= Beginning of Section =
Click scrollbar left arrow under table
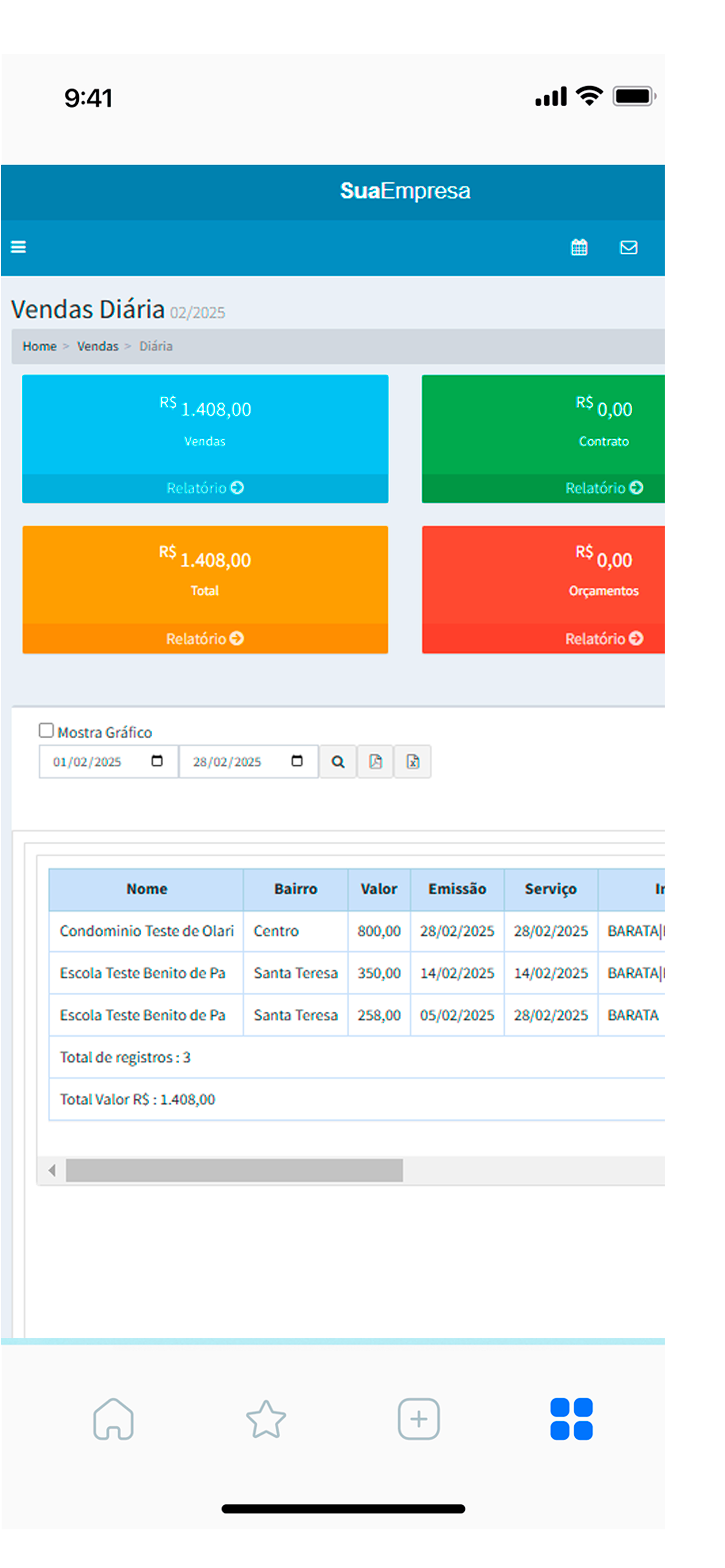This screenshot has height=1568, width=725. tap(52, 1170)
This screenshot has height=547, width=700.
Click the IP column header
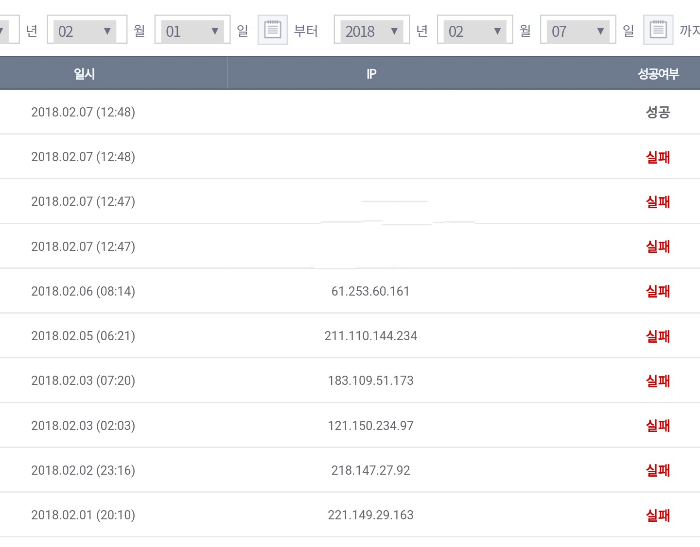click(371, 74)
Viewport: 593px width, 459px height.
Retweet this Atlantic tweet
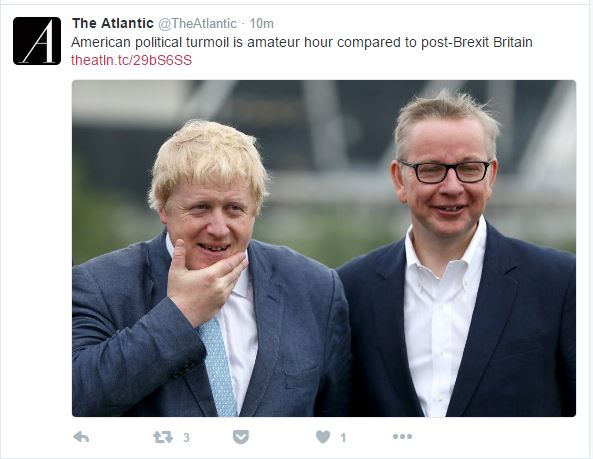click(x=163, y=437)
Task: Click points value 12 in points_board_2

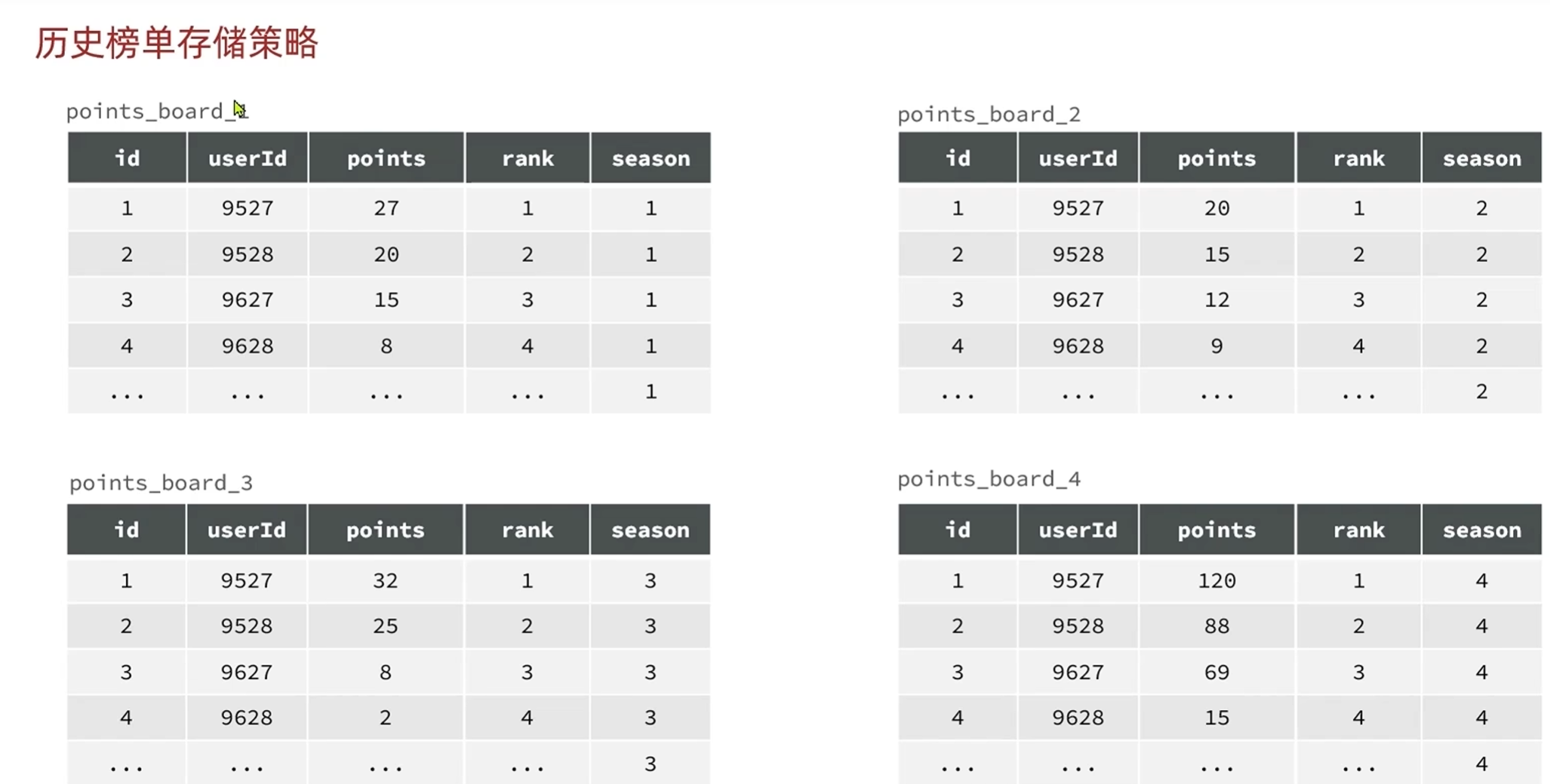Action: [x=1216, y=300]
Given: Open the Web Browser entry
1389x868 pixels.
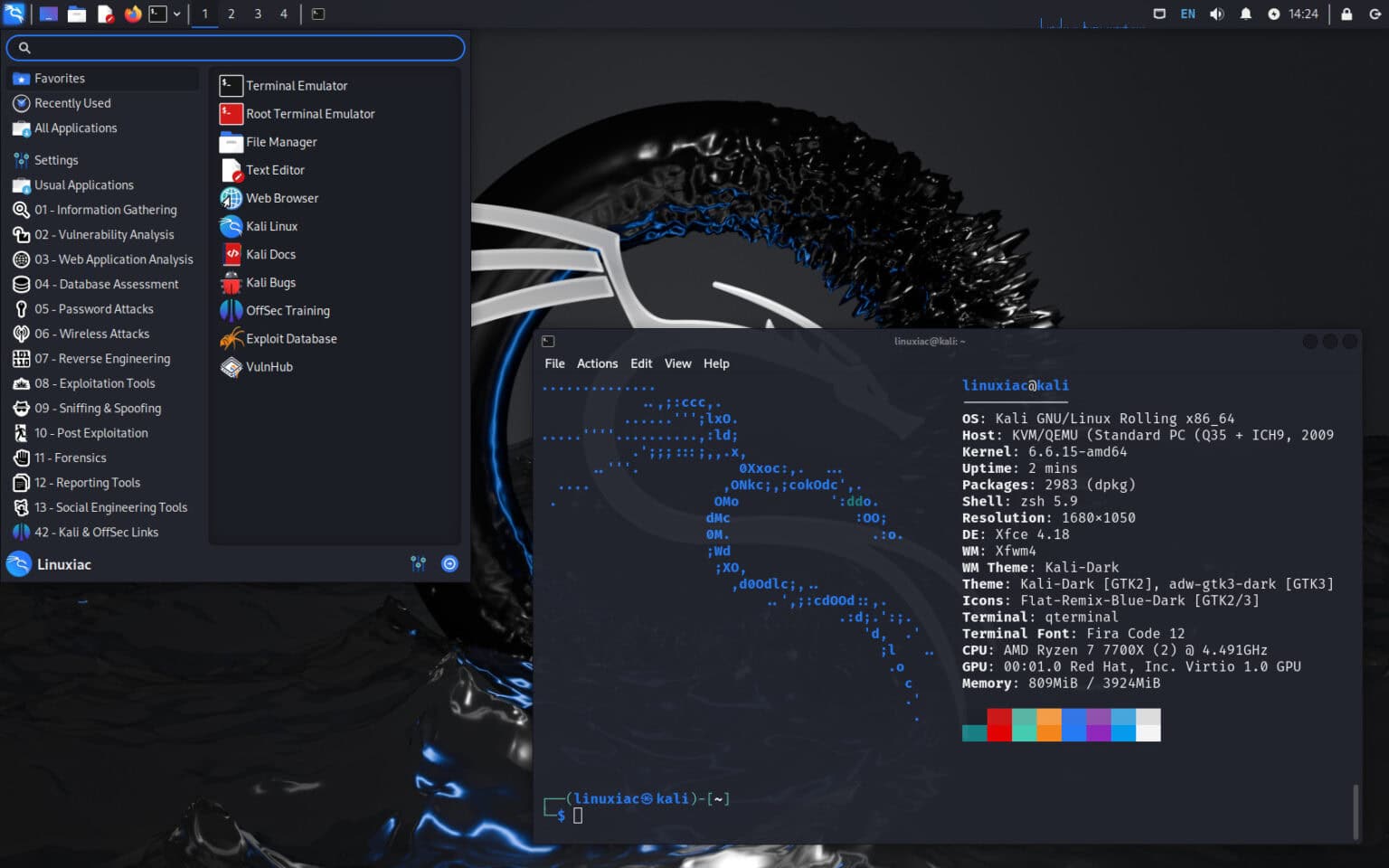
= End of Section =
[Task]
Given the listing above, return exactly, and only, the lines from the line with "Retweet this Atlantic tweet" through its final line, both included, with the pictures removed.

[Exercise answer]
Retweet this Atlantic tweet
click(x=163, y=437)
Task: Click points value 12 in points_board_2

Action: [x=1216, y=300]
Given: Open the Web Browser entry
1389x868 pixels.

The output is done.